L’attaque elle-même a duré moins de 30 minutes. Trump a déclaré à Fox & Friends que « le fait qu’il n’y ait eu aucun mort est incroyable », tout en précisant que des soldats américains avaient été blessés. L’agence AP rapporte par ailleurs qu’il n’y a pas eu de morts américains, mais des blessés parmi les troupes américaines. La vice-présidente vénézuélienne, Delcy Rodríguez, a déclaré que des civils et des militaires vénézuéliens avaient été tués, sans toutefois préciser de nombre.

Les comparaisons

Cette « frappe de grande envergure » soldé en trente minutes par la « capture et l’extradition », est comparable, non seulement l’opération du Panama, mais également celle de l’Ukraine.

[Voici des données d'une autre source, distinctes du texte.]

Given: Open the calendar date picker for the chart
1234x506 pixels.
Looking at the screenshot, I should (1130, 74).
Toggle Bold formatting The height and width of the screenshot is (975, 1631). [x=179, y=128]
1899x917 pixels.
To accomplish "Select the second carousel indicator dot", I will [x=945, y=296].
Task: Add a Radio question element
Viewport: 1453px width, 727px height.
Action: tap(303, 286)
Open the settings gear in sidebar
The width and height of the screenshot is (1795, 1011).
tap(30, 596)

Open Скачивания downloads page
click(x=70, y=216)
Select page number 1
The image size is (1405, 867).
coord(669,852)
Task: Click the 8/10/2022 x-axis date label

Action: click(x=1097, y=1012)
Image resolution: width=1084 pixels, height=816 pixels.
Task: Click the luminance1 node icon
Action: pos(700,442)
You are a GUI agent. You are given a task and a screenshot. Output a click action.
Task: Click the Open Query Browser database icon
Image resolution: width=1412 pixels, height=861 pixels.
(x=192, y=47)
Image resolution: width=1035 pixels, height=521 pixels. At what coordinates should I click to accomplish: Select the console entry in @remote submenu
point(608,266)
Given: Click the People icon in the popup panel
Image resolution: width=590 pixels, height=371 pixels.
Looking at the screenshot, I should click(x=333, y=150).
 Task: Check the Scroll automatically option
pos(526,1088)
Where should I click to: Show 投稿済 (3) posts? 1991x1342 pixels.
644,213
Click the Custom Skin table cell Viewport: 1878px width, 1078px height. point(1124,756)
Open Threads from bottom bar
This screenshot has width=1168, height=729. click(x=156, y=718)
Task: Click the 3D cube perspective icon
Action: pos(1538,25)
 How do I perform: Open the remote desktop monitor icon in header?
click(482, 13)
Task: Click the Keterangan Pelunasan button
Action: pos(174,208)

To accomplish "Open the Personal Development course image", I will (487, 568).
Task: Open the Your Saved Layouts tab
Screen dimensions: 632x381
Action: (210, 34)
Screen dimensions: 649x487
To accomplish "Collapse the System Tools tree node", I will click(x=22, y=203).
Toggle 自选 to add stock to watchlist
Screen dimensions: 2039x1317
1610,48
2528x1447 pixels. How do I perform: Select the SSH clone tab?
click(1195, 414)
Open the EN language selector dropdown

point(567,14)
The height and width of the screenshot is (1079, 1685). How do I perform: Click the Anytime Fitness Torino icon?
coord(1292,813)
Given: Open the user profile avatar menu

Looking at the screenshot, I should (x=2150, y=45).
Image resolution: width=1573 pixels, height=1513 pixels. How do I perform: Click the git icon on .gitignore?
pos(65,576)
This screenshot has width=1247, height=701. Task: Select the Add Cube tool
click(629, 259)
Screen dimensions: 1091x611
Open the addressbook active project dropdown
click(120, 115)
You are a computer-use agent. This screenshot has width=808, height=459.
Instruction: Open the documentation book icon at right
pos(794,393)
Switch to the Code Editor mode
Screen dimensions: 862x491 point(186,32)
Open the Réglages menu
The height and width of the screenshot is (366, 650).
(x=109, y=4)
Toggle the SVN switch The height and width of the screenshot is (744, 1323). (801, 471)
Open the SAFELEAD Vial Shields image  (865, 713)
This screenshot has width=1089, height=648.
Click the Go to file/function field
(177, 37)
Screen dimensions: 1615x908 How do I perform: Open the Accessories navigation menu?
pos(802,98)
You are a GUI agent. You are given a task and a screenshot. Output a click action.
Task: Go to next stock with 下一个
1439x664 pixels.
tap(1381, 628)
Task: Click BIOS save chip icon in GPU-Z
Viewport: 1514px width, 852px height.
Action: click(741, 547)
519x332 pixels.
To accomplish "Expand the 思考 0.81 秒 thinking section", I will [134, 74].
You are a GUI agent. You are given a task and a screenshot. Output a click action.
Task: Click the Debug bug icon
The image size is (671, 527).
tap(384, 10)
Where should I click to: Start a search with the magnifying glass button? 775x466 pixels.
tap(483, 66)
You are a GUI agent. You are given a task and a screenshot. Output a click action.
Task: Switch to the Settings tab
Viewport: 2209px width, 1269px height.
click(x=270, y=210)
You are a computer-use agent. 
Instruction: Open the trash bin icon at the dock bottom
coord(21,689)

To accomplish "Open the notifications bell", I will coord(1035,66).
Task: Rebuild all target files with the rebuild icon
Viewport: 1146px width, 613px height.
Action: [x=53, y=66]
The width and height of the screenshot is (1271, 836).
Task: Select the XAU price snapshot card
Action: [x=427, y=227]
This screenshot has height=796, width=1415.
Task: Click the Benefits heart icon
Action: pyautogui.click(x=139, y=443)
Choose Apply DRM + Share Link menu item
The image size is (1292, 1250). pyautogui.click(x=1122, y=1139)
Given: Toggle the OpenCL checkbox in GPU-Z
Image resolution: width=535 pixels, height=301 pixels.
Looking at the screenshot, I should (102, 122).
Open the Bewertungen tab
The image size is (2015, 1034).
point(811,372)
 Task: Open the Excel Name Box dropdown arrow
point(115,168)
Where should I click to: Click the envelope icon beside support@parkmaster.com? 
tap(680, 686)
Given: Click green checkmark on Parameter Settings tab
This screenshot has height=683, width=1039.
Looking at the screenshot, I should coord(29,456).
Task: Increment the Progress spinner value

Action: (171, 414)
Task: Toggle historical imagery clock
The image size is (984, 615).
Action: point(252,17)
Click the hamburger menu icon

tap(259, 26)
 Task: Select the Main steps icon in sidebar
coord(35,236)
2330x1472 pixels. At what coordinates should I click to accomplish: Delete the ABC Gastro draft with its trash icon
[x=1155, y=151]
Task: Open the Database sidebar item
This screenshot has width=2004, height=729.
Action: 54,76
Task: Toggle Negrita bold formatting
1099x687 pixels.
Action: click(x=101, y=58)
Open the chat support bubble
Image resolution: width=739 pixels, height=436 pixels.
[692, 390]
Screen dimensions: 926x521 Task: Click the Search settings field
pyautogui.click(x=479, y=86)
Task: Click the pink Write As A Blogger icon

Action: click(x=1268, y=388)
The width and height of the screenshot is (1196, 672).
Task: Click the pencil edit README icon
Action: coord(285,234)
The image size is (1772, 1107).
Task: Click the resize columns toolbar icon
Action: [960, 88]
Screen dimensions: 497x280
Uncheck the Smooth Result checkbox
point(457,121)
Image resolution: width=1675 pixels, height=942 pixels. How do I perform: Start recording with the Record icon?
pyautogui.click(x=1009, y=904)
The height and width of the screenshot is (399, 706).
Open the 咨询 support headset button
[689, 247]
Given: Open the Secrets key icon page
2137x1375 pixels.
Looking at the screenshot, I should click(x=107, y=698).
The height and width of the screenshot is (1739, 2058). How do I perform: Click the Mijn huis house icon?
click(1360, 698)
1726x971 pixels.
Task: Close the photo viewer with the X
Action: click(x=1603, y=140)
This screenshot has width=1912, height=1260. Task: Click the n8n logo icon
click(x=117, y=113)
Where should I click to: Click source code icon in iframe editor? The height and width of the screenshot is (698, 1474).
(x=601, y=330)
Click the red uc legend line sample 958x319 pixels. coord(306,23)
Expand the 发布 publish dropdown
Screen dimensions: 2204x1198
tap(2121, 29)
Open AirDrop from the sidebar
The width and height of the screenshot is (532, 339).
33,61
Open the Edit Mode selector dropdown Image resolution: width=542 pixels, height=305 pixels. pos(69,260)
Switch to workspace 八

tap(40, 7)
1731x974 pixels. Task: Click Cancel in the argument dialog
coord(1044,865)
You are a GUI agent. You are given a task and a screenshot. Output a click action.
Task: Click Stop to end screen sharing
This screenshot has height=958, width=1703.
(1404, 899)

En 1989, les troupes américaines ont tenu tête pendant dix jours au dictateur panaméen Manuel Noriega, retranché dans la mission diplomatique du Vatican à Panama. Les troupes américaines ont alors lancé une guerre psychologique, diffusant de la musique rock à plein volume à l’extérieur jusqu’à sa reddition, le 03 janvier 1990.

En février 2022, depuis Moscou, le président Vladimir Poutine a tenté sa propre opération de décapitation du pouvoir. Le plan d’attaque russe reposait lui aussi sur la rapidité : des parachutistes russes devaient s’emparer de l’aéroport Hostomel, près de Kiev, afin d’établir un pont aérien ; des avions-cargos devaient acheminer des renforts, et la Russie pensait pouvoir, en deux ou trois jours, arrêter les derniers responsables et installer un régime pro-russe. Elle n’a pas atteint l’objectif de l’assaut car la résistance acharnée des forces ukrainiennes a empêché l’aérodrome de devenir ce pont aérien. Volodymyr Zelensky est resté en place, et la Russie a subi l’« opération militaire spéciale » la plus longue et la plus coûteuse de l’histoire moderne.